▸ RECORDS TO PROCESS
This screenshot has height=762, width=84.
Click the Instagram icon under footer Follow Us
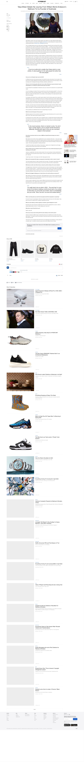(64, 715)
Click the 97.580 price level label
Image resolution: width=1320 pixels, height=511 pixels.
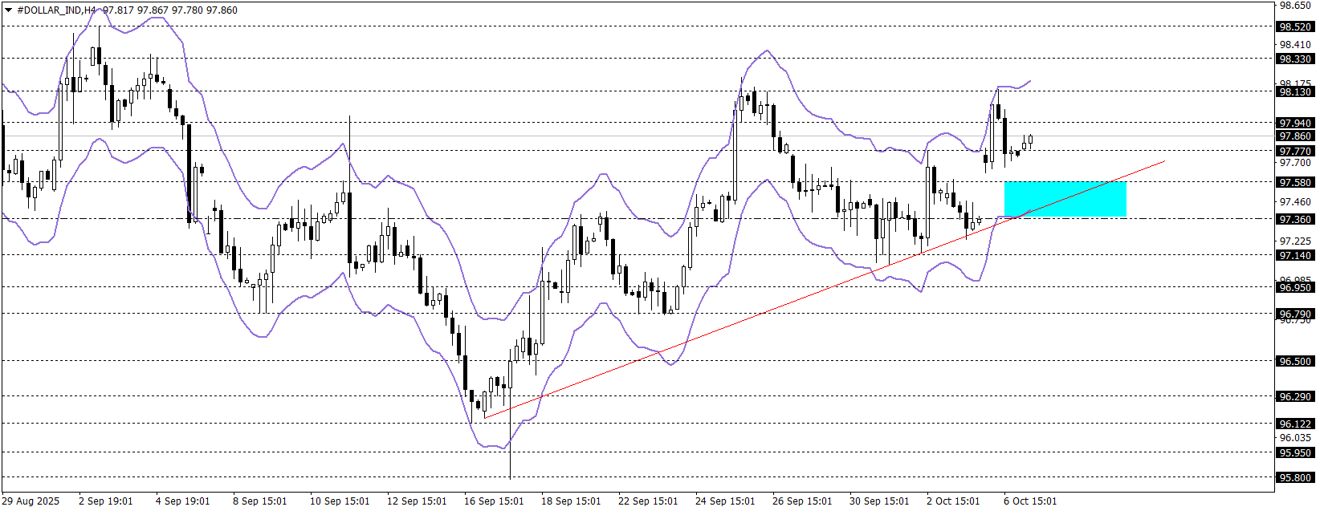(x=1295, y=182)
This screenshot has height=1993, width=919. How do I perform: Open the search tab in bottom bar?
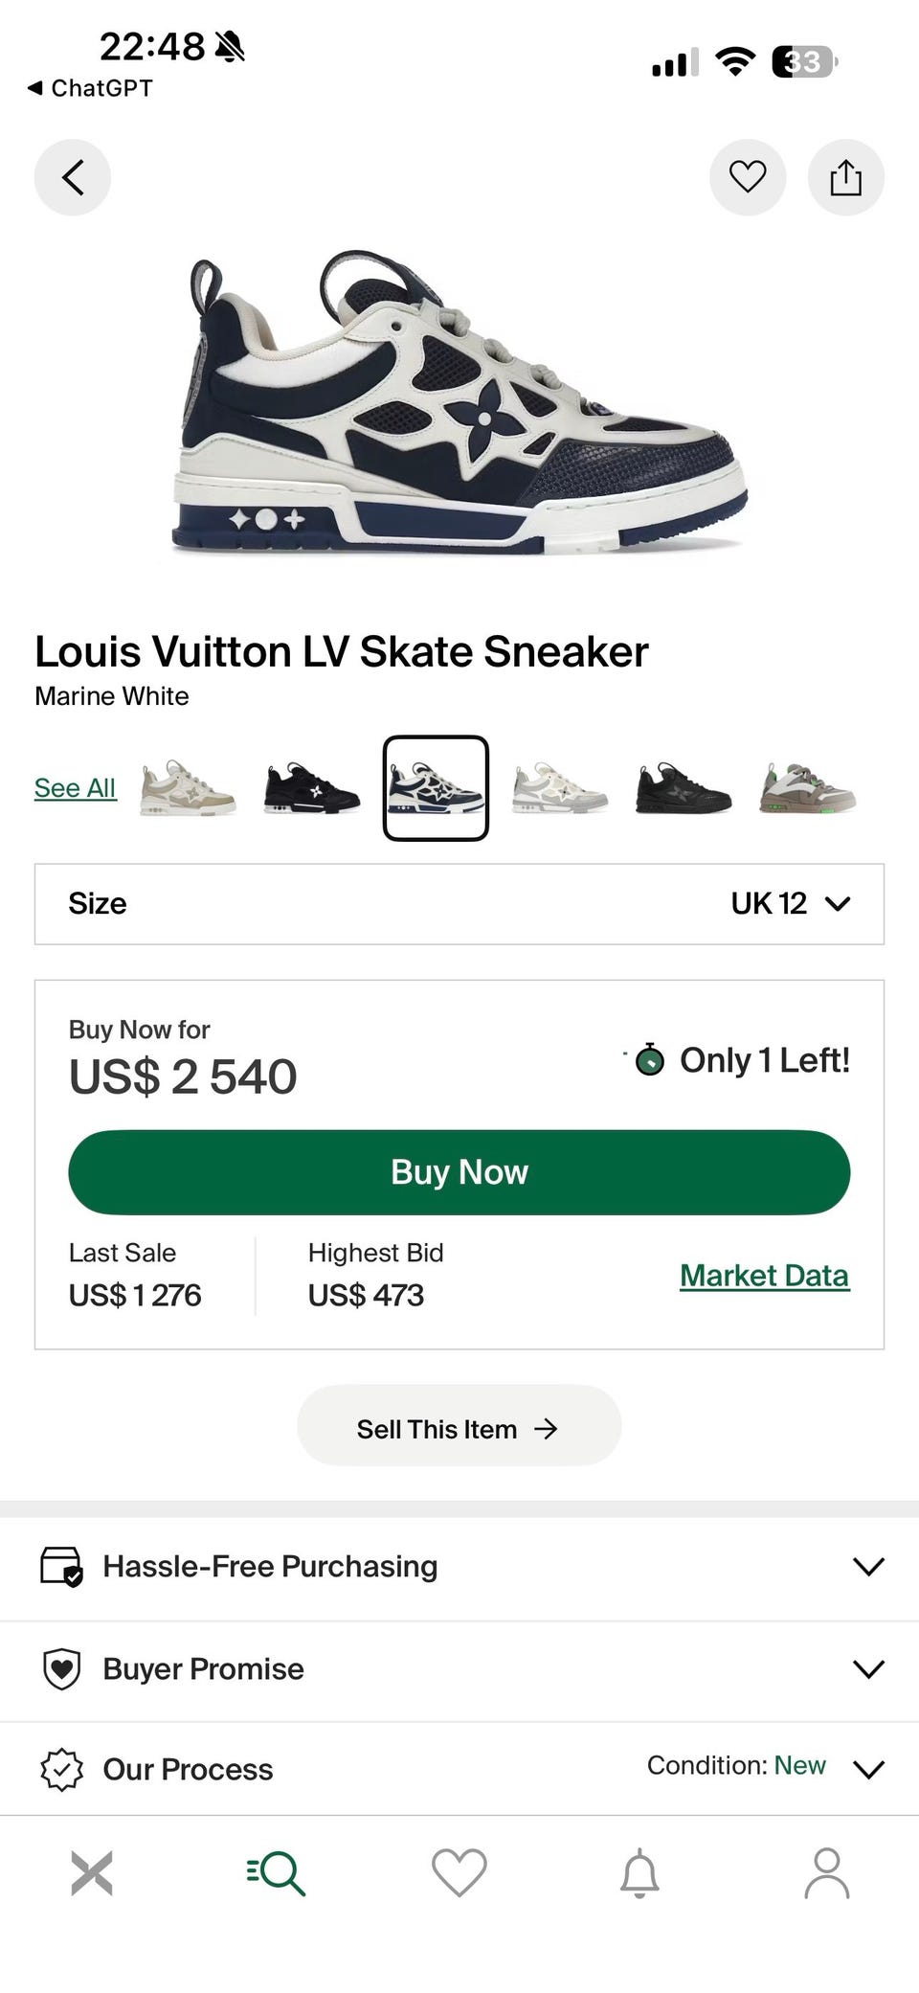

▸ THE PROBLEM
Where an entry holds a picture, leave the picture out and output the rest exactly.

▸ REPLY
This screenshot has height=762, width=84.
Click the Instagram icon under footer Follow Us
(64, 715)
Click the 97.580 price level label
Image resolution: width=1320 pixels, height=511 pixels.
(x=1295, y=182)
This screenshot has height=1993, width=919. How do I perform: Open the search tab in bottom bar?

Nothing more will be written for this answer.